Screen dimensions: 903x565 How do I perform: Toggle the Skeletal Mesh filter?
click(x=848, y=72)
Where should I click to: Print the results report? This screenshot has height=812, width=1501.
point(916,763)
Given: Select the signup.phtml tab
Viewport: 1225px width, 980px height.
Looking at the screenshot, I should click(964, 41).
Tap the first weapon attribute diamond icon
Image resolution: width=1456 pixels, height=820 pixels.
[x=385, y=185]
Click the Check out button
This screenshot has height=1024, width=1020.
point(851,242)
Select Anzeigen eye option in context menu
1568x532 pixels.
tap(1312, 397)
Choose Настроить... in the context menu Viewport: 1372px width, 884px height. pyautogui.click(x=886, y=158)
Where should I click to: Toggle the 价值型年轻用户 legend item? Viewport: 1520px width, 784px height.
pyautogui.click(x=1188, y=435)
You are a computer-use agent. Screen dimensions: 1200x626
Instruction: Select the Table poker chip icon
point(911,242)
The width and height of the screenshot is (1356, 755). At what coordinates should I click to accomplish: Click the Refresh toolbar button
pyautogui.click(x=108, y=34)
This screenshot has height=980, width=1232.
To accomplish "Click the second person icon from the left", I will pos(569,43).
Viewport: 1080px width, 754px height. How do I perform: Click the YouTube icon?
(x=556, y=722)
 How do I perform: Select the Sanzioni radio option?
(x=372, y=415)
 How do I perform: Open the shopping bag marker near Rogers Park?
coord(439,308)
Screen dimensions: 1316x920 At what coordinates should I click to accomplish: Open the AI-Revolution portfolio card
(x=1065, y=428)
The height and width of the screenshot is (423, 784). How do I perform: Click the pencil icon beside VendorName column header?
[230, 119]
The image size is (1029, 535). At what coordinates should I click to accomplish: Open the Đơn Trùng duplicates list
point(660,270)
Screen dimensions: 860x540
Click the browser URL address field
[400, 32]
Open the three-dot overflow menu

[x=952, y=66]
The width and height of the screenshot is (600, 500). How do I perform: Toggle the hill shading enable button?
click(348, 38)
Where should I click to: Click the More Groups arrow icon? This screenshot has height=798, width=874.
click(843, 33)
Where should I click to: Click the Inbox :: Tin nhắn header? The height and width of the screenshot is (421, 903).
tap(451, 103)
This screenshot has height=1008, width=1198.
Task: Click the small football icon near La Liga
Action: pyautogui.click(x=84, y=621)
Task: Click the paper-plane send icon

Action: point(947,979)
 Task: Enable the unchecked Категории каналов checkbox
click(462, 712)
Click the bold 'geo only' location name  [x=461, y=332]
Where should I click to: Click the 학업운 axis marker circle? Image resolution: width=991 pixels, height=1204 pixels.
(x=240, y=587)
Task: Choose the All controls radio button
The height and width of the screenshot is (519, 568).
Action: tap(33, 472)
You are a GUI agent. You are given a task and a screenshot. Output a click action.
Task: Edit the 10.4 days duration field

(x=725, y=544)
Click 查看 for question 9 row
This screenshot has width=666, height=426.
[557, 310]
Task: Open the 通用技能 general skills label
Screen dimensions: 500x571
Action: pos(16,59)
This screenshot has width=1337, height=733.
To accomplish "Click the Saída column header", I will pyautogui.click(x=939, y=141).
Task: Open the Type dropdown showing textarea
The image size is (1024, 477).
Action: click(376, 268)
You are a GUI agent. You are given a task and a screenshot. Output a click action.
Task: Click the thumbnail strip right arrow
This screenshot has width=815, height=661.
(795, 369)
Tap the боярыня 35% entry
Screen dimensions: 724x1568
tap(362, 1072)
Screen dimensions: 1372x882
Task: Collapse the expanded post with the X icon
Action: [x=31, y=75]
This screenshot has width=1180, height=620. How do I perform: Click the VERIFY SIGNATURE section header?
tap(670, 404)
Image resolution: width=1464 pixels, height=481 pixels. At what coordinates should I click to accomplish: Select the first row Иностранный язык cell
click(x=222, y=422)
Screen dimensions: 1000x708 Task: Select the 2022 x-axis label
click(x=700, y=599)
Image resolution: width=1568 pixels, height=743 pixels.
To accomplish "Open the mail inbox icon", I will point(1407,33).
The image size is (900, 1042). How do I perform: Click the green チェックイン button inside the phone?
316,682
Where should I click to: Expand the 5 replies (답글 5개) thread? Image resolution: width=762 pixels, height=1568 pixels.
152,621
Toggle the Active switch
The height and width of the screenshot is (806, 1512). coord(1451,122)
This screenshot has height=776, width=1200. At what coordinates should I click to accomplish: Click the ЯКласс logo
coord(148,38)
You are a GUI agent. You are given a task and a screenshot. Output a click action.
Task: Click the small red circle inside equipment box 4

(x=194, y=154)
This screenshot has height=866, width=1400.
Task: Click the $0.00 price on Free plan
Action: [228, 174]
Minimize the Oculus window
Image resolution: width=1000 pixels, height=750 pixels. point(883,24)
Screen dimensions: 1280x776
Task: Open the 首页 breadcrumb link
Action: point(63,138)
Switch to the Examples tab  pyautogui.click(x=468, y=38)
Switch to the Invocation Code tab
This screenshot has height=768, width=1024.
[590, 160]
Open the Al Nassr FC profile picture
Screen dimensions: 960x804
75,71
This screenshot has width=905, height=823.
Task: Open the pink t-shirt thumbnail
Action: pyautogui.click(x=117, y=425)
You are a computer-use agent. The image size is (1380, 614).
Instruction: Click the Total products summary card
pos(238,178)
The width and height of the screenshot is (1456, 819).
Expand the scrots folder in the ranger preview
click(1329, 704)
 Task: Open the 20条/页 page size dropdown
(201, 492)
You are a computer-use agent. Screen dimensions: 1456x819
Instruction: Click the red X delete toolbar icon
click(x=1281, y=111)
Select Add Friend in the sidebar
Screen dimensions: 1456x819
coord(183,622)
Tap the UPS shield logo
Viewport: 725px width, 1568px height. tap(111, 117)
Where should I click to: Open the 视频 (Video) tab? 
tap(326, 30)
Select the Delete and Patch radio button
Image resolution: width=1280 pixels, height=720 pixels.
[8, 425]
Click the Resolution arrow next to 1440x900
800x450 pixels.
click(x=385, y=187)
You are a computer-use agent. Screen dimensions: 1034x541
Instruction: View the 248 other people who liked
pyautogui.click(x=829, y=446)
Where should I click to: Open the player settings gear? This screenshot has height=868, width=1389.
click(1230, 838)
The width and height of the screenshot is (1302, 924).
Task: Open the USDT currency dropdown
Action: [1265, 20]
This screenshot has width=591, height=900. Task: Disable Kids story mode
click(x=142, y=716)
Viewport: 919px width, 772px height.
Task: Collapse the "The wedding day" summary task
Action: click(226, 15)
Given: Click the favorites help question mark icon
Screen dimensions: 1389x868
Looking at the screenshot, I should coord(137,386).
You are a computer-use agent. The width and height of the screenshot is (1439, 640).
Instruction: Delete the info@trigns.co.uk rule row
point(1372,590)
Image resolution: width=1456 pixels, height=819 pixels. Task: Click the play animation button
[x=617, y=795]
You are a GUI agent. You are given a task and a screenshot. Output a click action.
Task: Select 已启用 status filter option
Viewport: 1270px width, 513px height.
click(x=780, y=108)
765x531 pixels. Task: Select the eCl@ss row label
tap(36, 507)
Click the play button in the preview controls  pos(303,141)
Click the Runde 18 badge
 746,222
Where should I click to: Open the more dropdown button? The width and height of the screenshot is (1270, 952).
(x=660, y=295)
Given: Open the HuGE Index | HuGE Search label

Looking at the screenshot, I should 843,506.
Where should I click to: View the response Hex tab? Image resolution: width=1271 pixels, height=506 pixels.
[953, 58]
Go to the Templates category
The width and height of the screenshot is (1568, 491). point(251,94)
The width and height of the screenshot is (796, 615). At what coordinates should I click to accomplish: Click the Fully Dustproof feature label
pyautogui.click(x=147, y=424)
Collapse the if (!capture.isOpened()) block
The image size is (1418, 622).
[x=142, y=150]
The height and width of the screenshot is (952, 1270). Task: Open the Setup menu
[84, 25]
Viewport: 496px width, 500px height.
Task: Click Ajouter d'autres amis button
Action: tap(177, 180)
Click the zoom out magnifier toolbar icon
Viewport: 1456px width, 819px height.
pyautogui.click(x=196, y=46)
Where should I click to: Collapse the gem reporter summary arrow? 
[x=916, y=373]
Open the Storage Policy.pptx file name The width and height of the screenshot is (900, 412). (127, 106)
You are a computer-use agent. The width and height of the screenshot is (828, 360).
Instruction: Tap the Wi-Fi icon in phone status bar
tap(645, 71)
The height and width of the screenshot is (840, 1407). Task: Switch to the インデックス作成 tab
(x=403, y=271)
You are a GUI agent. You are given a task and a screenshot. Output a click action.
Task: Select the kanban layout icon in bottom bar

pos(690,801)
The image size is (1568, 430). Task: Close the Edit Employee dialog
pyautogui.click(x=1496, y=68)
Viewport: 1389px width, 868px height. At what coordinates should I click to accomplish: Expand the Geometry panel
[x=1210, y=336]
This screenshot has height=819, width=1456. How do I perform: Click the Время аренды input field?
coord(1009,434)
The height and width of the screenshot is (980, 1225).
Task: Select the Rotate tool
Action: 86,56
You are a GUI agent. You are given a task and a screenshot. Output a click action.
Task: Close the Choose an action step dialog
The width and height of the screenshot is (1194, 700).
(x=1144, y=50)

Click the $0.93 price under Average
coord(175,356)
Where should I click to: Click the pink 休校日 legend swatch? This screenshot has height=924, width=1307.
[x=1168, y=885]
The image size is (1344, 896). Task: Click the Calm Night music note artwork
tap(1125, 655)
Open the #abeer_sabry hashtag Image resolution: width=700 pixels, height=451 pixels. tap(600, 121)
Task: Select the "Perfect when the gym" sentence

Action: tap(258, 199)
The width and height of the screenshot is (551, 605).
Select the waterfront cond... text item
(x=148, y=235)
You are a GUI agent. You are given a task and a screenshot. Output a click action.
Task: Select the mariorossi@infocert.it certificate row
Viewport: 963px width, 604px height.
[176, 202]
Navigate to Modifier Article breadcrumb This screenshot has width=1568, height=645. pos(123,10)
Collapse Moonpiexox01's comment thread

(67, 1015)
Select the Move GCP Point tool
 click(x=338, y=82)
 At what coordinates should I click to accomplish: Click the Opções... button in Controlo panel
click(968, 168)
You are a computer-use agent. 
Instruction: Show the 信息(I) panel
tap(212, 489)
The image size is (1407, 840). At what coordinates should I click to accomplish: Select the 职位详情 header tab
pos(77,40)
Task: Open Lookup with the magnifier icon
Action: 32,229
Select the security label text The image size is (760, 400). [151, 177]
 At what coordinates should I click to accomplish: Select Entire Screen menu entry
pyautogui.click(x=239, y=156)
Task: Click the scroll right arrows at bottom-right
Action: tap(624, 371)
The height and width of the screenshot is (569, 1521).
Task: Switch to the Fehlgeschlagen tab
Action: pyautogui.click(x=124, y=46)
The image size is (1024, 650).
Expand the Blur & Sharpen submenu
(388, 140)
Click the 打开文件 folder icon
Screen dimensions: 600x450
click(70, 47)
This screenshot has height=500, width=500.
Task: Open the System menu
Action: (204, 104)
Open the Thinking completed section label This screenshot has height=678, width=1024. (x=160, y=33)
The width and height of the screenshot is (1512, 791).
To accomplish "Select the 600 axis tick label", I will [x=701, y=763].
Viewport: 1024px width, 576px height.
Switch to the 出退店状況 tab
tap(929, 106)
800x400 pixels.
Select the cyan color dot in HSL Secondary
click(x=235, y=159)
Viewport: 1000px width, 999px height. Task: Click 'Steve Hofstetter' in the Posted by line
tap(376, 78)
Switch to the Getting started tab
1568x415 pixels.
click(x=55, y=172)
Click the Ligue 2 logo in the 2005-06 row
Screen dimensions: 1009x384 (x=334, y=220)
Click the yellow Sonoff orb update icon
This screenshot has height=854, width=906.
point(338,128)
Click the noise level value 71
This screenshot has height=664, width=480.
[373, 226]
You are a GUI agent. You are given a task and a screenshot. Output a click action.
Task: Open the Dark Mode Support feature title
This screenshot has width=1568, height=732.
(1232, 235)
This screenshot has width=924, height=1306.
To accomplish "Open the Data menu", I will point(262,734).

**WHAT THE TASK ASKS:**
Transcribe the records above verbatim, from the line with "Where should I click to: Click the Inbox" to the line with "(x=240, y=587)", including both of those lines.

**RESPONSE TO THIS EXERCISE:**
Where should I click to: Click the Inbox :: Tin nhắn header? The height and width of the screenshot is (421, 903).
tap(451, 103)
This screenshot has height=1008, width=1198.
Task: Click the small football icon near La Liga
Action: pyautogui.click(x=84, y=621)
Task: Click the paper-plane send icon

Action: point(947,979)
 Task: Enable the unchecked Категории каналов checkbox
click(462, 712)
Click the bold 'geo only' location name  [x=461, y=332]
Where should I click to: Click the 학업운 axis marker circle? Image resolution: width=991 pixels, height=1204 pixels.
(x=240, y=587)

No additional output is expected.